New York Insurance Superintendent Greg Serio urged Treasury to make that decision as quickly as possible.

It is not in anyone's interest to wait until Sept. 1, he said.

He added that the "make available" provision is linked to extension of the TRIA program. Extending the "make available" requirement without reauthorizing TRIA in some form will create uncertainty in the marketplace.

This situation, he said, will result in mandatory coverage being offered in policies issued in 2005 that extend into 2006 without the benefit of a federal backstop if TRIA expires.

Beginning in 2005, insurers will be compelled to make difficult choices of whether to exclude terrorism coverage or not write property coverage at all in states like New York which have not permitted exclusions outside the scope of TRIA, Mr. Serio said.

He also urged Congress to consider allowing insurance companies to establish tax-deferred catastrophe reserves. He called this the "single most empowering tool" to allow primary insurers to create capacity.

This tool, Mr. Serio said, is currently unavailable to primary insurers in the United States because the federal tax code does not recognize reserves created for events that have not yet occurred.

While accumulation of catastrophe reserves would take time, Mr. Serio said, it would diminish and possibly remove the federal government from the backstop role.

Richard J. Hillman, director of financial markets and community investment with the United States General Accounting Office, said that currently, the private market has not found ways to provide terrorism insurance after TRIA expires.

Insurers and reinsurers, he said, have not found a reliable method for pricing terrorism insurance. Moreover, Mr.

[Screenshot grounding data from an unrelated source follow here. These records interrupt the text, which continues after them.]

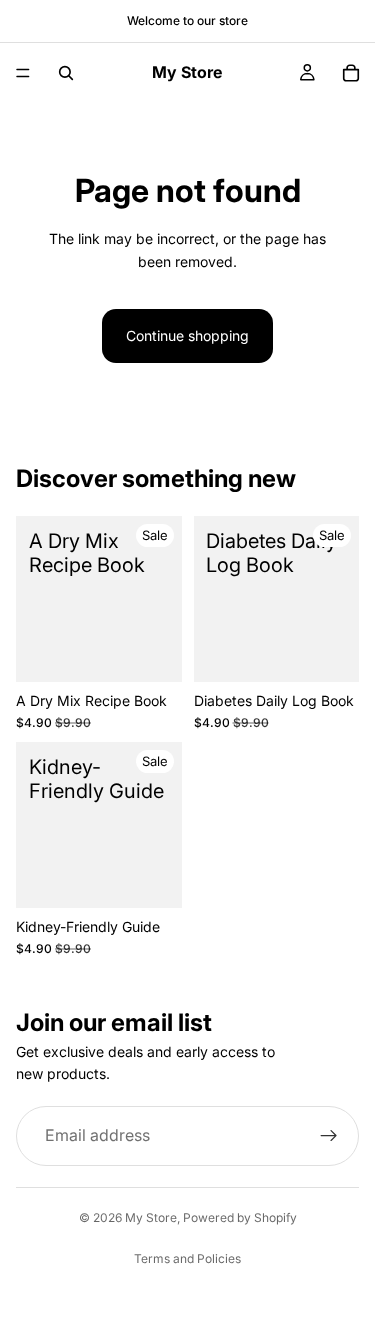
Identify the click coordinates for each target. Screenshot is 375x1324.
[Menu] (23, 73)
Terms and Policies (187, 1258)
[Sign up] (329, 1136)
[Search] (66, 73)
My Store (151, 1217)
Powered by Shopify (240, 1217)
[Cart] (351, 73)
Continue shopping (187, 335)
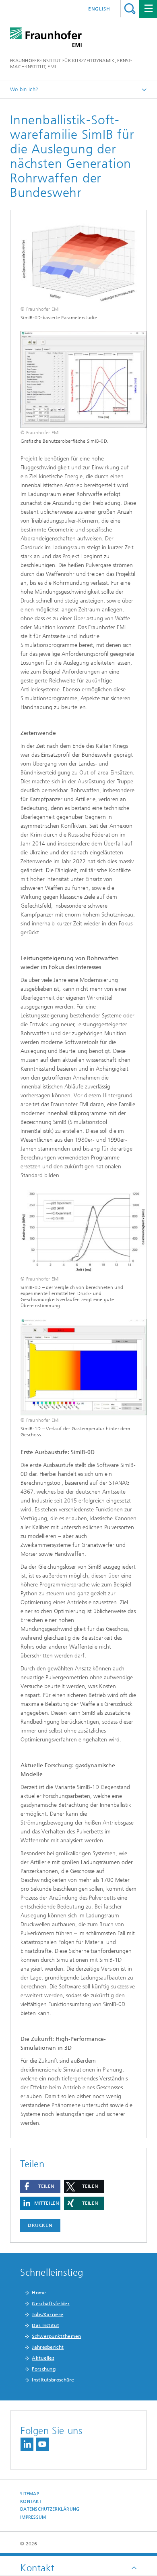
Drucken (40, 2225)
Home (39, 2293)
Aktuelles (43, 2358)
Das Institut (45, 2325)
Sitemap (29, 2493)
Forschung (44, 2369)
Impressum (33, 2517)
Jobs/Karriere (47, 2314)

Hillman said, while TRIA has provided reinsurers with the opportunity to reenter the market to a limited extent, they have not created a mechanism to replace TRIA.

As a result, he said, reinsurer and insurer participation in the terrorism insurance market likely will decline significantly after TRIA expires.

In a separate statement presented to the committee, a coalition of insurance groups called for Congress to extend TRIA.

The groups signing the statement are the American Insurance Association, the Property Casualty Insurers Association of America, the Reinsurance Association of America, the Council of Insurance Agents and Brokers, the Independent Insurance Agents and Brokers of America, the National Association of Professional Insurance Agents, the Surety Association of America, and Strategic Services on Unemployment and Workers' Compensation.